Building a People Ecosystem to Develop “Future-Skill” Workforce

August 31, 20158:00 am1605 views

What does it take to build people ecosystem to develop “future-skill” workforce? From new expectations for global collaboration and work/life balance, to hypercompetitive employee monitoring and rating processes, to the eclipse of full-time salaried jobs by the “gig economy,” this year has sparked multiple public conversations on the technology-led transformation of jobs, careers, and the workplace.

More significantly, perhaps, leading companies are engaged in a parallel dialog behind the scenes—one that will define how they attract, develop and retain their workforces for decades to come. The recent report titled, ‘Future-Skilling Your Workforce’ published by The Conference Board examines in details many factors that are impacting the productivity levels, performance and efficiency of the workforce of tomorrow.

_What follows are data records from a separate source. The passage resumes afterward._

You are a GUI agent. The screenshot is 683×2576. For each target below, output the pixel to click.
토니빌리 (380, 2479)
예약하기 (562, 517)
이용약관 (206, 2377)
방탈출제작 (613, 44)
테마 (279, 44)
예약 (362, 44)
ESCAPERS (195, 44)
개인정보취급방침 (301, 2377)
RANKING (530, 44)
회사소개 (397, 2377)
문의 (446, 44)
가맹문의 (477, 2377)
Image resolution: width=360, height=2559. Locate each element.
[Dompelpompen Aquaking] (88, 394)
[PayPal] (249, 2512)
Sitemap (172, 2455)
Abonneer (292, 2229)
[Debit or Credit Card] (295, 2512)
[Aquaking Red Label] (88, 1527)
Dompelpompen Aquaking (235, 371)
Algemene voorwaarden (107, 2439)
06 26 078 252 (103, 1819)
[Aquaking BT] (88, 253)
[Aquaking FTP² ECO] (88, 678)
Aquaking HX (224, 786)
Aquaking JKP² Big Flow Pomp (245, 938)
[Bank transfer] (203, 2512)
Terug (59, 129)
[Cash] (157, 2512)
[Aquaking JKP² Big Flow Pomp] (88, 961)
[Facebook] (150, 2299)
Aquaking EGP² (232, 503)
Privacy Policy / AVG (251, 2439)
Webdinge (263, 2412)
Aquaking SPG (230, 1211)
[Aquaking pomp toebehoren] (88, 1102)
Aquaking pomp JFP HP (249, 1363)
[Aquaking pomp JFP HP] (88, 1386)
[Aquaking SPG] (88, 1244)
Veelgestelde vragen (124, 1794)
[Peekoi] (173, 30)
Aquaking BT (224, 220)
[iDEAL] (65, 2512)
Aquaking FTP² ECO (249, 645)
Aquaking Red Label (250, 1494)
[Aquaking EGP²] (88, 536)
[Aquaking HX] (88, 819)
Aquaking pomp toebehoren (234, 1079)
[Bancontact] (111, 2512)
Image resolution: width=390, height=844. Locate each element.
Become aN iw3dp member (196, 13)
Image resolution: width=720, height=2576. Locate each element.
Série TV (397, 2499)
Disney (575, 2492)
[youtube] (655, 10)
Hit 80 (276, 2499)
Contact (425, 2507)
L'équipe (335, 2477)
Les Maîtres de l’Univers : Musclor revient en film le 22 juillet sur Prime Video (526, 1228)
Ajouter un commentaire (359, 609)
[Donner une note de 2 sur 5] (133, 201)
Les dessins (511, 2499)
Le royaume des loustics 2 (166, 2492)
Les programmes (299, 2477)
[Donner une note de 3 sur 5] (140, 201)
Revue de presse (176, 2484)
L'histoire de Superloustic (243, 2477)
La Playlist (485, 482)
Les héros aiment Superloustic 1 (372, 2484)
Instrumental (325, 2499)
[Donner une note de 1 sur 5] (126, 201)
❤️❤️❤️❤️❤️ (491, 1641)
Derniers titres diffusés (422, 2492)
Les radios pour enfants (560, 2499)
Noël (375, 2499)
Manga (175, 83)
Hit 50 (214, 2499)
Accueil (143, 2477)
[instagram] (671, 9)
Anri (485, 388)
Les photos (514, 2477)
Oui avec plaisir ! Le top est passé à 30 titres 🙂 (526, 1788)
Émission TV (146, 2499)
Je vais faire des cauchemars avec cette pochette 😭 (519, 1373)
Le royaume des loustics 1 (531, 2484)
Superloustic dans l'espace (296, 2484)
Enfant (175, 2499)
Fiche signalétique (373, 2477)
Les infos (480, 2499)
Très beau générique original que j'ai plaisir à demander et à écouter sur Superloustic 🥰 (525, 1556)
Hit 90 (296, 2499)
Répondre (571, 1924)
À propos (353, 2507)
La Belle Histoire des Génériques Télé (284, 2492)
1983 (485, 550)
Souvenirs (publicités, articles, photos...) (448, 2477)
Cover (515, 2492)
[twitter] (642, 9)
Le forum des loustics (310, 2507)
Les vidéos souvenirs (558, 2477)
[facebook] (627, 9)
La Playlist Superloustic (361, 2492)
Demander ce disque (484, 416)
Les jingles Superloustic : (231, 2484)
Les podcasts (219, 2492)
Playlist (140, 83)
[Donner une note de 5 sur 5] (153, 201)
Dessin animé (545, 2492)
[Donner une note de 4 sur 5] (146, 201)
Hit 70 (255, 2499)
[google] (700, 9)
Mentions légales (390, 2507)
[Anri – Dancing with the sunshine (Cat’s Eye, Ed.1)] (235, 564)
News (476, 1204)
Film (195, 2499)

These factors include – technological, macroeconomic, demographic, environmental, and more—now reshaping corporate talent strategies.

Amy Lui Abel, managing director of human capital at The Conference Board and a co-author of the report says, “HR and talent professionals need to break down silos and look at their efforts holistically—with functions like recruitment, compensation, and training becoming integrated talent processes aligned to a clear business strategy.”

What is a People Ecosystem? How to develop it?

Developing a people ecosystem requires linking all elements of a talent strategy to each other, enterprise-wide concerns, and external trends and risks. Like its name suggests, this ecosystem concept is envisioned as a living, interconnected structure that anticipates disruptive changes and responds with maximum agility and resilience.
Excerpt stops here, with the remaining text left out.